During my life, when I've assessed my life (a frequent endeavor), I've thought about what I want to do. I've asked myself the question about what I want to be and I've answered with inclinations and interests that point toward careers and vocations. I've tried to figure out who I am as it is defined by what I do. I’ve tried to figure out the thing I could do, the label I could adhere to myself, that would lead to fulfillment for myself and others. What, I have asked myself, is my purpose in the larger world.
I have always felt internally and externally a pressure to pick something, to name myself something, to define myself by the measure of a career--either feasible or fantasy.
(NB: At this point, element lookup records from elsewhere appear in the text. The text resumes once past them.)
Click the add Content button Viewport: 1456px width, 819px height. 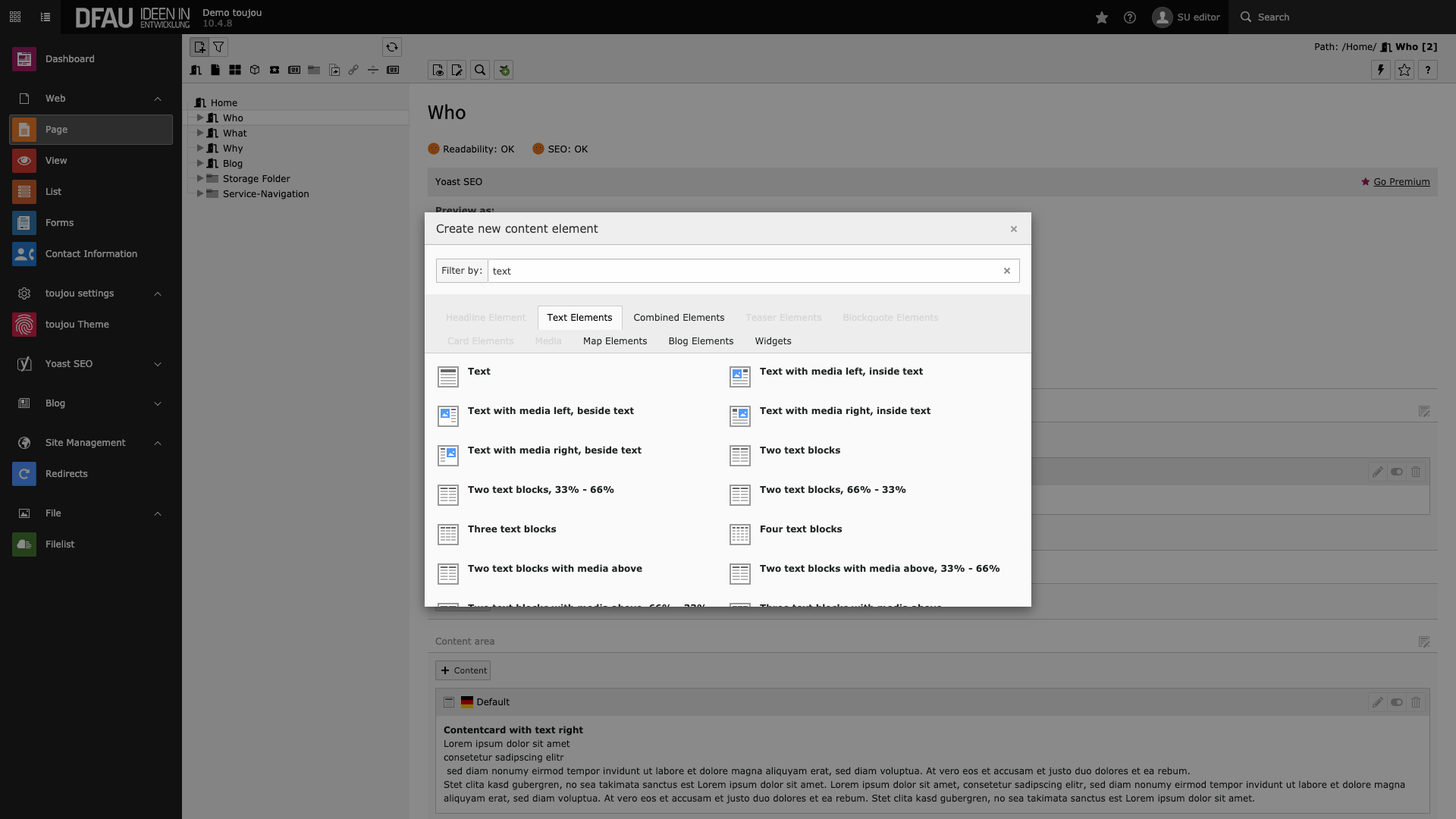coord(463,670)
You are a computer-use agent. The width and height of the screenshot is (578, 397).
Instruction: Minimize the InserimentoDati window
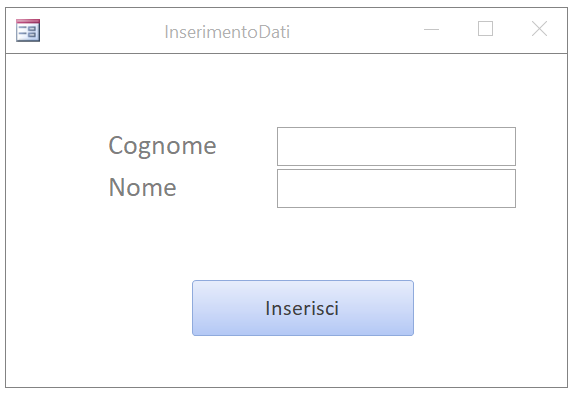click(x=431, y=29)
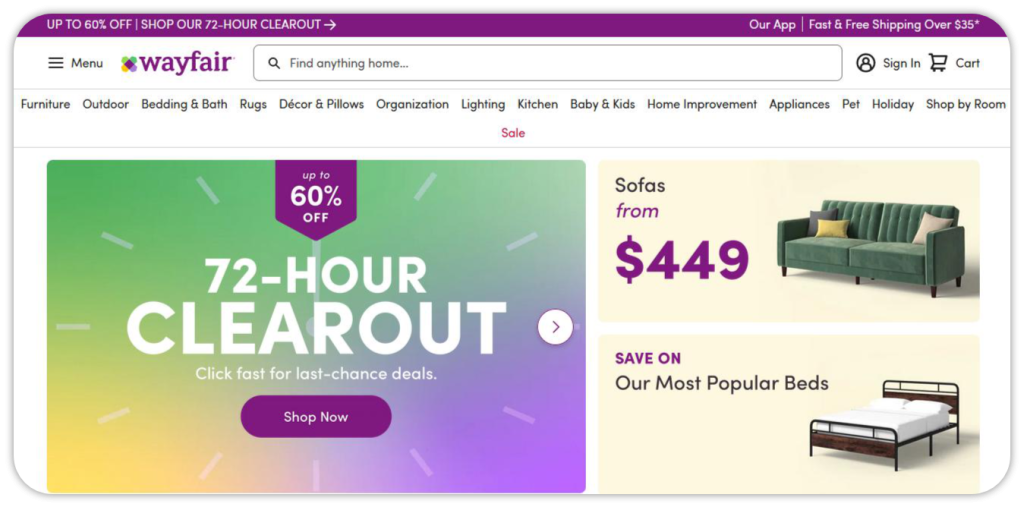Image resolution: width=1024 pixels, height=507 pixels.
Task: Go to Baby & Kids category
Action: (x=602, y=104)
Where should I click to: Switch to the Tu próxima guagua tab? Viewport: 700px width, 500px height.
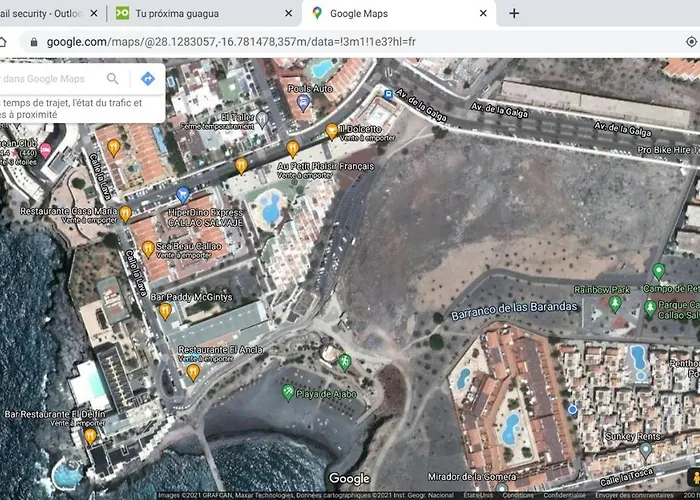(x=177, y=14)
But I don't like being defined in one way and one way only. Whenever I announce myself to the world as a writer or a Reiki practitioner or a teacher or a psychic or a whatever, I start to feel trapped and edgy. As soon as I put a label on myself, the other parts of myself rise up and demand a voice. Somewhere in my head, I possess some really powerful and tenacious beliefs about those labels and almost as soon as I claim them, I rebel.